Gondry's previous film "Eternal Sunshine of the Spotless Mind," from my point of view, can surely be counted among the most intricate, emotional, and (let's just say it) genius films of the new millennium. Stylistically dark with contrasting colors and directed innovatively with excellent ideas and a sense of sadness and nostalgia that dominates throughout the film. Here the exact opposite happens... Or almost.

In this new comedy, the tones that hover are the same, but the colors turn out to be warmer and less cold. The direction is once again superlative as you find genius ideas and elements that even make you smile (see the part about the demagnetization...). Moreover, the film takes on a more comedic connotation compared to that expressed by Jim Carrey and company, thanks to a great cast of lively and talented actors like Jack Black playing an annoying, paranoid guy fixated on the conspiracy of the city's power plant, and Mos Def (Italian Job) playing a responsible young man, a bit naive and almost unreal in his faith in old-fashioned values.

Our guys are great friends and spend a lot of time together in an "old-fashioned" video store dedicated to renting VHS tapes for those who haven't switched to digital yet. One day the owner (an aged Danny Glver) has to be away for a while and Mike takes over. That's when the trouble starts. Jerry wants to attempt a sabotage on the city’s power plant because he believes it's frying his brain, but something goes wrong and he ends up getting contaminated and magnetized. Inadvertently, he demagnetizes the entire collection of video tapes and, cornered by customers, they decide to recreate amateur versions of the famous classics in cinema history, going against copyright...

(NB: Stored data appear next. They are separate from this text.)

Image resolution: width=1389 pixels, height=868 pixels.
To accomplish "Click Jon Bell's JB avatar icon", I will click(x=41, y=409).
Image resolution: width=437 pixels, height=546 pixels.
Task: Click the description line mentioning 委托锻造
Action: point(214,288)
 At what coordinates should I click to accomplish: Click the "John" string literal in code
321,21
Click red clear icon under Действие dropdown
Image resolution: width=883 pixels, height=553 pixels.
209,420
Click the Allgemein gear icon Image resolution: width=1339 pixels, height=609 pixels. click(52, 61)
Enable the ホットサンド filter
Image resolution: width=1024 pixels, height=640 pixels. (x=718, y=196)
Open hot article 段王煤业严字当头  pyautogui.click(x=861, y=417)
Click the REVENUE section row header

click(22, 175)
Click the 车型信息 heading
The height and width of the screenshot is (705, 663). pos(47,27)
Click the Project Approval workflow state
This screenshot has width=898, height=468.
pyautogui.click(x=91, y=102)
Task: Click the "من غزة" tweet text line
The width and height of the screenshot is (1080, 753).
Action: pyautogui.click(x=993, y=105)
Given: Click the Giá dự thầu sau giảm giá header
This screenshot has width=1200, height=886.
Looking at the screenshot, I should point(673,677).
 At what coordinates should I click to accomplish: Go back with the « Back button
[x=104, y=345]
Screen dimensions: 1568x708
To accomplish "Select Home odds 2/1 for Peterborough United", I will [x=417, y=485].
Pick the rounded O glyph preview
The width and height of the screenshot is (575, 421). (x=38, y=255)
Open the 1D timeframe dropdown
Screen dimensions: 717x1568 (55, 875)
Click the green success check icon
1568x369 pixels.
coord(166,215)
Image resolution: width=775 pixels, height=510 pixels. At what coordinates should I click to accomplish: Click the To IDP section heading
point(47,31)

The interpretations of this memorable work are numerous. It can be seen lightheartedly as a normal comedy with a comedic rhythm that's lively and amusing. It can be interpreted as an artful comedy trying to interpret the current cinema world—too dense with special effects and lacking convincing rhetoric or morals. It can be viewed as an atypical documentary on cinema understood as art. It can finally be appreciated as a tribute to the great classics of the past where passion and the desire to create dominated. It can be understood as a denunciation of the forced desire for technology, which gradually takes life and heart from every film, leaving it soulless. Or it can be found as a genius collage of all the interpretations just expressed that blend well throughout the film.

Let's just say the cast is a cameo of bizarre appearances full of situations already revisited in the cinematic world. A glaring example is the parallel between Jack Black from "High Fidelity," who wandered among the shelves of a record store, and the one who looks at the videotapes with the same "slacker attitude" and the same desire to teach others what true cinema is or, in the case of the film with John Cusack, what real music is. The appearance of Sigourney Weaver as a lawyer, when the film was reproducing "Ghostbuster," or the scenes where a fragile Mia Farrow rents a tape showcase situations turned upside down or already revisited in the past by Hollywood cinema. Then there would be so many gems that with each new viewing you find another even subtler one that's even more hidden.

In short, a film to own in your video library that uncovers hidden emotions in the viewer for a form of art (cinema) that you thought were lost or dormant, but which emerge in a powerful way surrounded by loud laughter. THOSE REAL ONES.